A côté des « pointeurs » se tient un agent, par les mains duquel, chaque nuit, glissent des centaines de bulletins. Il les classe convenablement dans un temps record et les pourvoit chacun d’un timbre à date.

Un peu plus loin travaillent, derrière une longue rangée de tables pourvues d’étagères numérotées, des « enregistreurs ». Ils classent et inscrivent les envois qui sont remis à domicile.

A 2 heures, c’est le moment du casse-croûte ; le personnel dispose de vingt minutes pour manger. Dans le grand réfectoire, les langues se délient. On discute, on raconte des blagues dans un brouhaha où se mélangent toutes sortes de dialectes ; on se croirait à la tour de Babel.

Entre-temps, les wagons, chargés de poissons de mer, attendent déjà pour être déchargés, et, peu après quatre heures, la gare est envahie par les maraîchers. Dans une véritable atmosphère de marché, les fruits importés sont déchargés sur les quais I et II, après le contrôle de la douane.

L’animation dans la gare varie suivant la saison et les activités de la capitale. D’importants événements commerciaux, tels que les foires internationales, les salons de l’auto, de l’agriculture et de l’alimentation influencent le travail.

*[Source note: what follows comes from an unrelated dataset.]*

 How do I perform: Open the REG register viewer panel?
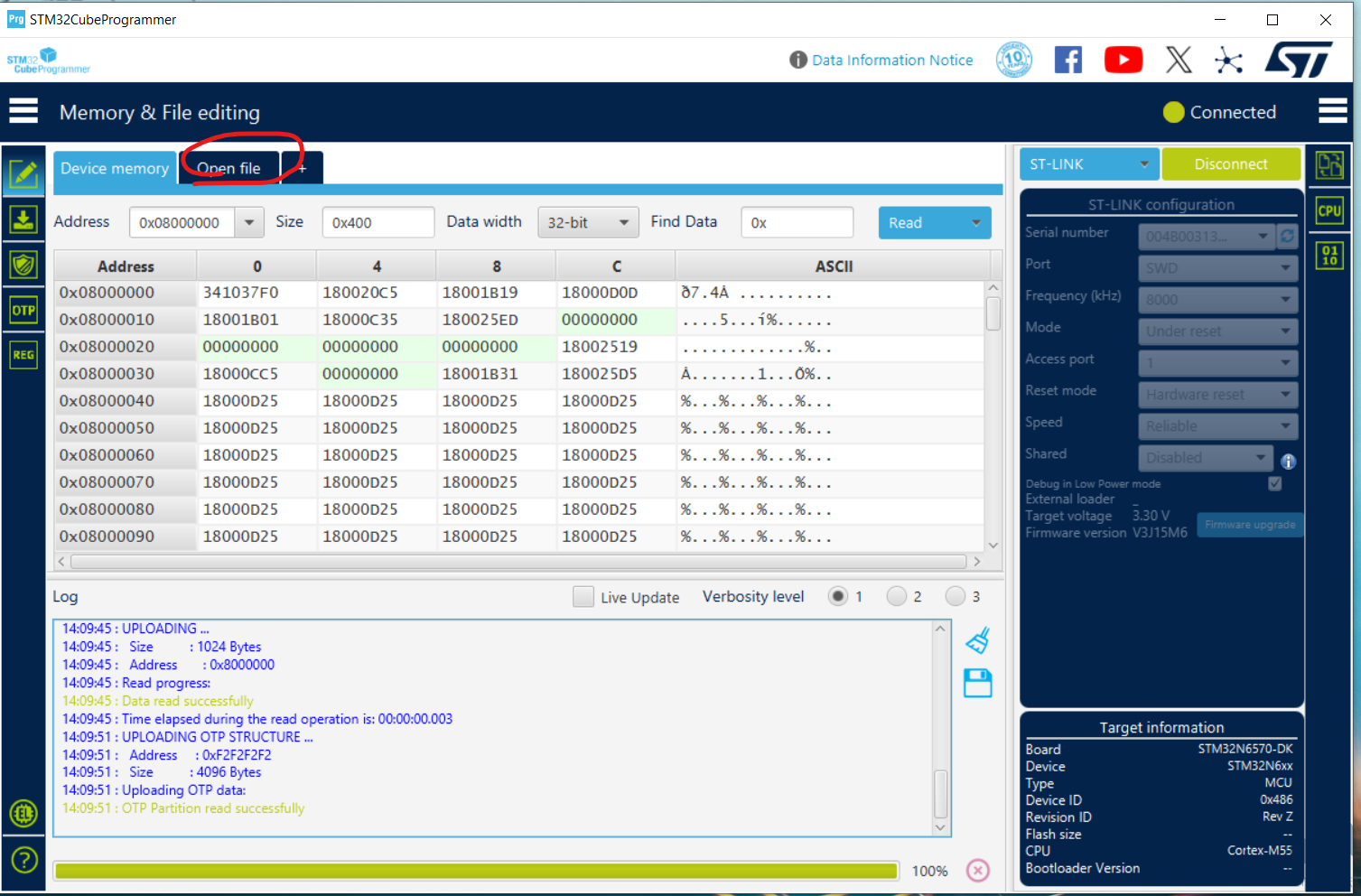click(23, 355)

Ici, pas question de monotonie ! L’arrivée régulière des bêtes vivantes donne - on s’en doute - une note pittoresque au travail : rats et souris destinés à servir de cobayes dans les laboratoires scientifiques, oiseaux à plumages divers, pigeons, chiens, singes, tortues... Le chemin de fer joue, dans ce domaine aussi, son rôle de transporteur international : deux pélicans magnifiques arrivent cette nuit tout droit de Moscou.

Déchargement des primeurs

De temps à autre, le « colis vivant » provoque quelques sensations. Plusieurs anciens vous raconteraient, d’ailleurs, les aventures tragi-comiques de cette vache qui ébranla toute la formation et de ce cochon qui se promenait à son aise sur les quais...

Pendant la nuit, dans cette gare animée, se forment des chaînes de prestations bien remplies qui participent à la vie économique de la capitale. Bientôt partiront d’ici les camionnettes vertes dans toutes les directions de la ville pour délivrer leurs marchandises, tandis que les travailleurs de la nuit récupéreront de nouvelles forces pour pouvoir affronter la tâche suivante.

Eux, les nocturnes, de même que leurs collègues qui, à la pointe du jour, reprennent le harnais, tiennent haute la bannière de « Tour et Taxis » et font de cette gare une des principales artères, non seulement de Bruxelles, mais aussi de tout le pays.